FPC/Lazarus supports multi-resolutions in the image list from version 1.9 onwards, if you check "Scaled" this will enable multiple resolutions. It works differently than Delphi. Controls send an extra parameter "ImageWidth" to the image list. With this the most appropriate resolution is selected. Again, if no exact match is found, the image will be stretched. Due to the architecture of the FPC/Lazarus image list in does not allow for re-rendering but only resolution selection, so it has no "Scaling kind" property.
Earlier versions of Delphi or FPC/Lazarus does not support the Scaling property.
ScalingKind: TSVGScalingKind
VCL only
In case of VCL, this property controls the behaviour when scaling the image list. In case of "Re-render" all images will be re-rendered on scaling, in case of "From resolutions", a best fitting resolution from the resolution list is selected.

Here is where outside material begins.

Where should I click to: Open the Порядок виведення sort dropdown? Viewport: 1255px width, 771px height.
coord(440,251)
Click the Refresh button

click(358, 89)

However if the image of the selected resolution does not fit the target size, it is stretched. Selecting an image from an already available resolution is faster then re-rendering, but if an image needs to be stretched also, it will lose in quality.
SVGCount: integer
The number of SVG's in the list.
SVGItem[const aIndex: Integer]: TSVGListItem
Returns the TSVGListItem collection item indicated by "aIndex" containing the SVG properties.
SVGStyleCount: Integer
The number of Style's in the list.
SVGStyleItem[const aIndex: Integer]: TSVGImageStyle
Returns the TSVGImageStyle collection item indicated by "aIndex" containing the Style properties.
RenderOptions: TSVGRenderOptions
"Clippaths" and "Filters" use extra resources so you have the option of disabling them. By default these are enabled, if you want to uses filters in a style, you need to include "sroFilters" in the "RenderOptions". "sroEvents" has no effect on the SVG image list.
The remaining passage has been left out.